7 successful strategies
When people learn I teach middle school art, the response I frequently hear is “Oh, I’m sorry, I could never teach middle schoolers.” When my full time elementary art position was cut and I was moved to my current position teaching middle school art, I thought the same thing.

After some years of experience, and a lot of trial and error, I finally feel like I can teach middle schoolers. I might go as far to say I actually love teaching middle schoolers. (Yikes, I never thought I’d say that!) They’re independent, yet they still need me. They can create more detailed and difficult art projects than elementary students yet have the same excitement when I introduce a new material. On the other hand, there is their new found interest in themselves, sports, technology, and the opposite sex. Sometimes, these things get in the way of learning and create management problems in the classroom.

Here are 7 strategies to help you manage middle schoolers in the art room. 

1. Create a system for getting students attention that you use EVERY time
For example, when I want to get my students attention, I say “If I could have your attention in… five… four… three… two… one, hands free… eyes on me.” This gives students roughly eight to ten seconds (depending on how fast I say it) to give me their attention. I say “hands free, eyes on me” because a lot of my students continue working or keep their writing utensils in their hands and “beat” on their desks while I’m talking. This phrase reminds them to empty their hands. Using the same phrase over and over again helps create consistency.

2. Stop, Stare and Smile
When I’m giving directions or teaching, and students are having sidebar conversations, I say, “I’m going to wait a couple seconds because some people are talking, and what I have to say is important.” Then I literally stop teaching, stare and smile at the student(s) talking until they get quiet.

3. Call or Email Parents
No students want their parents to know if they’re not following directions, especially if it means they might loose privileges to technology devices or other personal freedoms. Create consistent consequences in your classroom. Since middle schoolers talk to each other, when you’re consistent, news spreads quickly.

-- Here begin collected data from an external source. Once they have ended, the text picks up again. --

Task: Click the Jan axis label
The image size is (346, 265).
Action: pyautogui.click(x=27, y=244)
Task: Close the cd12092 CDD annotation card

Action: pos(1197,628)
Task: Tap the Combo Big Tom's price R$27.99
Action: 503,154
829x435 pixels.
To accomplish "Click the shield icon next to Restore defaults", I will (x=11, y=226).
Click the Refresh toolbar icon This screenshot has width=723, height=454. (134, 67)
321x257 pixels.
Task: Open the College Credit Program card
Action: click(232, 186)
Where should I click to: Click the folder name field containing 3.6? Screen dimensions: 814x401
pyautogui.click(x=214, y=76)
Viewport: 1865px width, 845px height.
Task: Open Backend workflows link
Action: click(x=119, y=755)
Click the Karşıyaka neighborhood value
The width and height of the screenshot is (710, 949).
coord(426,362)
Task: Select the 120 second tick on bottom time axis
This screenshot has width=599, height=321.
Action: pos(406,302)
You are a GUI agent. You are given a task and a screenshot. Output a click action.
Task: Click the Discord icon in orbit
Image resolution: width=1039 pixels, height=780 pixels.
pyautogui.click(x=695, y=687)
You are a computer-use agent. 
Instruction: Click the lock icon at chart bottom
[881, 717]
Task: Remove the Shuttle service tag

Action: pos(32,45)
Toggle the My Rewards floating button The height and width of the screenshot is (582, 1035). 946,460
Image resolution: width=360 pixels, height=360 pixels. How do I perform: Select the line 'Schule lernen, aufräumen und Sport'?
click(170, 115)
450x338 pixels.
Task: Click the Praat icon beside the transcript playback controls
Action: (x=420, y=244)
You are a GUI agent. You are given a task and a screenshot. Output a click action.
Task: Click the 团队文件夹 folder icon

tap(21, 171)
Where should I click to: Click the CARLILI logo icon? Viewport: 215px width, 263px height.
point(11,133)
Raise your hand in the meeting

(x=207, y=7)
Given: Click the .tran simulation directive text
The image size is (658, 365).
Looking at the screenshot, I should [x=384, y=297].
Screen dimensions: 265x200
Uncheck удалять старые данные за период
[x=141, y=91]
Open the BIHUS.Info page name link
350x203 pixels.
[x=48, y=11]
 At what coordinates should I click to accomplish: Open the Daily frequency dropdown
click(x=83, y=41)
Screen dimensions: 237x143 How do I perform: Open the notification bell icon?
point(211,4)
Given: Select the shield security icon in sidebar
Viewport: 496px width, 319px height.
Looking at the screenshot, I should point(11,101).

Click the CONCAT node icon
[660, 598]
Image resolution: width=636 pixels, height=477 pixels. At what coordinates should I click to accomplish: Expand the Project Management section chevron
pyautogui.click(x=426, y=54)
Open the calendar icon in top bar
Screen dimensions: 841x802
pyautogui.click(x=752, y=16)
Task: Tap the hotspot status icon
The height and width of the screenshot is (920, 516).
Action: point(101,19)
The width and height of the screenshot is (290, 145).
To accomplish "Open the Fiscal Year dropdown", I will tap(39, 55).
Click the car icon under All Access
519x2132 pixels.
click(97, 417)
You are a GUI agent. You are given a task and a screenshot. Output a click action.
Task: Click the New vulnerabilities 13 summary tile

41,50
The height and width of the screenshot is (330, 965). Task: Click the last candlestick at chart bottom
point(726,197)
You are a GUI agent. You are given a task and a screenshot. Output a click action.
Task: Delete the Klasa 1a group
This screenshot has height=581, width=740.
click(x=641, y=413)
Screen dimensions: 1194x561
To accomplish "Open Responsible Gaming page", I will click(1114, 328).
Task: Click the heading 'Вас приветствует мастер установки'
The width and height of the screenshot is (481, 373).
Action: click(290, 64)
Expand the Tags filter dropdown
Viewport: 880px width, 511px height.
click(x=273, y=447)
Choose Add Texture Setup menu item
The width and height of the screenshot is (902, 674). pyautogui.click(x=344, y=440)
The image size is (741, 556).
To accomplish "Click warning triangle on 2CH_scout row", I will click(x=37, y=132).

4. Talk to Extracurricular Activity and Sports Coaches
The coaches in my school are very supportive and understand that academics come first. Sometimes what I try doesn’t work, so I have to call for backup. Sometimes all it takes is a coach benching a student for his or her behavior to improve in class.

5. Use Positive Support
When you talk to your students, try to stay positive, not negative. For example, at the end of the class, every time the bell rings I say “thank you for pushing in your chair” instead of “push in your chairs please.” Keeping it positive gives the students a compliment and also helps remind those students who forgot without nagging them. It never fails, students who forgot to push in their chairs go back and push them in after I say thank you.

6. Establish Opening Procedures
My students know when they come into my classroom, they do one of two things. If there is an art history image on the board they get out their art history journals and start journaling. If there is nothing on the board, they sit down and wait for me to take attendance. This allows them to calm down after an unstructured and sometimes rowdy four minute passing time.

7. Don’t Embarrass Students
When students act up, the last thing you want to do is embarrass them in front of their peers. They get defensive and it makes the situation worse. They also are much less apt to apologize and admit their mistakes. When a student acts out, I say something like, “Cassidy, will you please go out in the hall, I will talk to you shortly.” Then I give them some time alone to reflect and calm down.

Overall, my best advice for managing middle schoolers is to reflect on what is and isn’t working. It’s all about trial and error. What works for me, might not work for you. Remember, if you’re having trouble with classroom management; consistency is key.

What strategies do you have for managing middle schoolers?

Share your best classroom management tip in the comments below!

CassidyThis article was written by AOE Team member Cassidy Reinken. Cassidy is a certified K-12 art educator with 7+ years experience. Her background includes teaching elementary and middle school art in Iowa.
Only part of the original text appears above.